Each autumn in the Sahel, a vast band of grasslands just south of the Sahara desert, seasonal farmers and their families move from their farms when the long dry season begins. Many travel long distances to large towns and cities where they squeeze into already crowded districts, finding spaces in extended family compounds or temporary sites on the city’s edges.
In places like Niamey, capital of the West African nation of Niger, the dry season also brings measles. Every autumn, a fresh outbreak. When the rains come in spring and the people return to their farms, measles cases drop off abruptly.
Was the virus itself affected by weather? Or, as researchers suspected, were the outbreaks related to the influx of seasonal migrants? Measles, after all, is highly infectious; it flourishes under crowded conditions. But with no good way to track the changing population in a densely populated place like Niamey, they had little chance to test their hypothesis.

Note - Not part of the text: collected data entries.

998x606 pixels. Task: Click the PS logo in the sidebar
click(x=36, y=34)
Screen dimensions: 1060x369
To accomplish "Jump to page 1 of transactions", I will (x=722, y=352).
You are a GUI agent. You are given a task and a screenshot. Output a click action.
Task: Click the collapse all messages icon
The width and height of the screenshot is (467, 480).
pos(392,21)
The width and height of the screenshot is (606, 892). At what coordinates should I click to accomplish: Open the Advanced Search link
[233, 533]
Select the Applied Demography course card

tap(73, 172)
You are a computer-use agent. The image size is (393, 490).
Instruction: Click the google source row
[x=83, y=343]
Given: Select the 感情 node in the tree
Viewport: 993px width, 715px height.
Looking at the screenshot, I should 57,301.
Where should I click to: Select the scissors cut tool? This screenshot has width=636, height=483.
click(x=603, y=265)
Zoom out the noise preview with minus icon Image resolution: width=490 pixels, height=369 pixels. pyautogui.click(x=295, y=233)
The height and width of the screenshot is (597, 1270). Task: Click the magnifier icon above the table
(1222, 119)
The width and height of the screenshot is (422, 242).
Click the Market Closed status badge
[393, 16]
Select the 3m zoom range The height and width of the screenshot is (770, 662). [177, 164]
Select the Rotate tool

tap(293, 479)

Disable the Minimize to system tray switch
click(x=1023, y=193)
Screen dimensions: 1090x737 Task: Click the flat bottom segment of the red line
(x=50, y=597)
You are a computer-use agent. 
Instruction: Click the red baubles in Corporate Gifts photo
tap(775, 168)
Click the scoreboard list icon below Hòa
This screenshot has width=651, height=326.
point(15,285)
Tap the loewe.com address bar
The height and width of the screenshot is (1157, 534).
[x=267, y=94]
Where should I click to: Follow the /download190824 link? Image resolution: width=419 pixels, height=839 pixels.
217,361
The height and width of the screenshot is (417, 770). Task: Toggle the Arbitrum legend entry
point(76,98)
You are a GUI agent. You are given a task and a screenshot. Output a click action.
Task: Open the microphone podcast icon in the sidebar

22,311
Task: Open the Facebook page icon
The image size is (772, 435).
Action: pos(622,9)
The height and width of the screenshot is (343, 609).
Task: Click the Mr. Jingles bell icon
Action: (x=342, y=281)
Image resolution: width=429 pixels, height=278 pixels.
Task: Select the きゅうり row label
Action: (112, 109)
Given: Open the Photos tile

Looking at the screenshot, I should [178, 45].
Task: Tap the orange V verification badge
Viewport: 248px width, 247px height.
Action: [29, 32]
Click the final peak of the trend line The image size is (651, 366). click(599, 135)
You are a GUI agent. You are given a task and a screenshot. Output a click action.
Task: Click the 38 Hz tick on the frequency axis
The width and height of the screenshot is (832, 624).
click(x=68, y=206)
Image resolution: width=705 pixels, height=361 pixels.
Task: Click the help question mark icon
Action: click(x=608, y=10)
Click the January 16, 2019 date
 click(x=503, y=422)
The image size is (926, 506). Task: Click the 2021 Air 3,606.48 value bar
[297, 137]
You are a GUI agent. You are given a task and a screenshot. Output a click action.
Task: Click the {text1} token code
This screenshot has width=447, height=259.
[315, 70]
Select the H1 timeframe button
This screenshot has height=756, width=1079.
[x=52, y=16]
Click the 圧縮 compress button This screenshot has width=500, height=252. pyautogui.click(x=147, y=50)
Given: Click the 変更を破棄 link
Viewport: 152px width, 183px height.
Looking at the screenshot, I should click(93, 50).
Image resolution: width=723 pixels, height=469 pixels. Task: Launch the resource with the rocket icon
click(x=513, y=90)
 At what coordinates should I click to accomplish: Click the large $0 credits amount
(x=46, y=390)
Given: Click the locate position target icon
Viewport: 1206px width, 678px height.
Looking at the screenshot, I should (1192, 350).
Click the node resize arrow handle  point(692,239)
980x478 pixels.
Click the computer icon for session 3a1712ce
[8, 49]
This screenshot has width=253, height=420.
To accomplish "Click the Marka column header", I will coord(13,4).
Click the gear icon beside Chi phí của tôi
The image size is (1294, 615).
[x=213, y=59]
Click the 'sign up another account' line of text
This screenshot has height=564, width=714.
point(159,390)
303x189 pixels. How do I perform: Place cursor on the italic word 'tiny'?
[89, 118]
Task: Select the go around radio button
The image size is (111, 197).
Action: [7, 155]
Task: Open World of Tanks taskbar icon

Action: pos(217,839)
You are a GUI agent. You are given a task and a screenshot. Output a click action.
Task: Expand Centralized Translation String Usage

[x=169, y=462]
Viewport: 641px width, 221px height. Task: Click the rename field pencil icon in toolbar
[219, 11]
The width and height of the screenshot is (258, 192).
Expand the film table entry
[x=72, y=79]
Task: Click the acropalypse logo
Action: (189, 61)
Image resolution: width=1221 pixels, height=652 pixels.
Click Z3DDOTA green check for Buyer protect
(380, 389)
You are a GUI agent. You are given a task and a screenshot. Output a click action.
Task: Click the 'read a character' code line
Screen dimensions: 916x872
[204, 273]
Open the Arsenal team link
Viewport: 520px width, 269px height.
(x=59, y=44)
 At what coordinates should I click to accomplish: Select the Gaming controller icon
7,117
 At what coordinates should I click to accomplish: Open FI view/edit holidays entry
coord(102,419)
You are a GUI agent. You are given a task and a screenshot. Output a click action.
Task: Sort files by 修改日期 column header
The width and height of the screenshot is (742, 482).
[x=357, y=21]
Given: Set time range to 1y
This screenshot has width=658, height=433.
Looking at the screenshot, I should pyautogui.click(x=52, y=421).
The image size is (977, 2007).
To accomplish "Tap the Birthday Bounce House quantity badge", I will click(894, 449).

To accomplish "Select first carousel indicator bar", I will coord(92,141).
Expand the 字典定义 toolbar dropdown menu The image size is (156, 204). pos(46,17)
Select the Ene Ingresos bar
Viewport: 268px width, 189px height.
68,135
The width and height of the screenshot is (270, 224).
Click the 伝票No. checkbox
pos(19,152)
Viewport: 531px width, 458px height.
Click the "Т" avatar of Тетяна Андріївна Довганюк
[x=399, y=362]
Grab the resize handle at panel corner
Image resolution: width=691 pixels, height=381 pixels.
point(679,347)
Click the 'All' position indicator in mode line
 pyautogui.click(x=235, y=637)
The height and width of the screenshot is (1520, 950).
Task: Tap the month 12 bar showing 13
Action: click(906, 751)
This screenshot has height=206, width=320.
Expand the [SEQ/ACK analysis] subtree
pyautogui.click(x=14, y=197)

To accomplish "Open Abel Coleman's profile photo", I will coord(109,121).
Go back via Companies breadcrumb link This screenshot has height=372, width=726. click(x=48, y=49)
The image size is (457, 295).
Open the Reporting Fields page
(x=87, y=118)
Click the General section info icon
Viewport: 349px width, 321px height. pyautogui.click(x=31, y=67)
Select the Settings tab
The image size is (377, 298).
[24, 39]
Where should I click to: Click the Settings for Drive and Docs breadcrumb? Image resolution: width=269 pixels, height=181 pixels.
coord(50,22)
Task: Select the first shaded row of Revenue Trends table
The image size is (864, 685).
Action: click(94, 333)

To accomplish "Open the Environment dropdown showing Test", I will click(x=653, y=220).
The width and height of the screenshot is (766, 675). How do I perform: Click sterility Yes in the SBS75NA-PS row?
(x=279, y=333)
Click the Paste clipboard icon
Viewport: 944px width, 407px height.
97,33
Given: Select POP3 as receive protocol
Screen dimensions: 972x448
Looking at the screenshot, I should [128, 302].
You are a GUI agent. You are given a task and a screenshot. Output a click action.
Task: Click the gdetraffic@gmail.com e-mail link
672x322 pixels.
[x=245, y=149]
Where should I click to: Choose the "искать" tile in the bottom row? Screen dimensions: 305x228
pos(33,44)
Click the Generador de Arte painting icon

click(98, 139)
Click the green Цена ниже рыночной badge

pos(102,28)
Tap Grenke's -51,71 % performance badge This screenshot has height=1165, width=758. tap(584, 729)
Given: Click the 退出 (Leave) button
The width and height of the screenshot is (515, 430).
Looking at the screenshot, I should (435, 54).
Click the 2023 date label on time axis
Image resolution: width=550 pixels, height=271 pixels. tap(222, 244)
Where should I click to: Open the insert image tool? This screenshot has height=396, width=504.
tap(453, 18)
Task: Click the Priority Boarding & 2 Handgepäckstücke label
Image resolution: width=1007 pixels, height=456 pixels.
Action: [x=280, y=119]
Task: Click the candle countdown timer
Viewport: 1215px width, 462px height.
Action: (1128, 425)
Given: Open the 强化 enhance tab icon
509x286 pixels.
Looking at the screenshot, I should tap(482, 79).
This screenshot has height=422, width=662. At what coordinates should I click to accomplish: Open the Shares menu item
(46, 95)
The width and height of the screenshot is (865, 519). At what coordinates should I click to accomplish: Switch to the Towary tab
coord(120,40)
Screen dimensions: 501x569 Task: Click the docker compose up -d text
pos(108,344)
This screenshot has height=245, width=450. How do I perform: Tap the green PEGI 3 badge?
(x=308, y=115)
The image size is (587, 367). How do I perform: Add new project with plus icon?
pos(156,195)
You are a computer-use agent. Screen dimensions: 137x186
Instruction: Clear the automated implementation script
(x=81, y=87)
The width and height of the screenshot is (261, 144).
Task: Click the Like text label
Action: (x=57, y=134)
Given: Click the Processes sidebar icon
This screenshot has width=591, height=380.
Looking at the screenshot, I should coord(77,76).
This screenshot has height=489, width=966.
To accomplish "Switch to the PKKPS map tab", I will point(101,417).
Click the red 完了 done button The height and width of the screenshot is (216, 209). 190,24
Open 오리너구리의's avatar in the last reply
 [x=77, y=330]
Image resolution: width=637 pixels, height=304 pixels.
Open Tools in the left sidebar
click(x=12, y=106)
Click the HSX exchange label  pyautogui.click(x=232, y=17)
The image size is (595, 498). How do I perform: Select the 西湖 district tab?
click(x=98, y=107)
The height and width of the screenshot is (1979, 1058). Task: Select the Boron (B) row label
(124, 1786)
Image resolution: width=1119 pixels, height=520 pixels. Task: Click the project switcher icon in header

Nita Bharti, now an assistant professor of biology at Penn State, began working on this problem as a postdoc at Princeton. “We knew these places had very important and predictable fluxes in population,” she says, “but no one had ever found a way to measure those changes.”
Bharti first looked at infectious disease as an anthropologist, with a focus on the role of behavior on epidemiology. When she began her Ph.D. research in biology at Penn State, she found that human behavior, especially long-distance movements, had been somewhat neglected as an important driver of infectious diseases.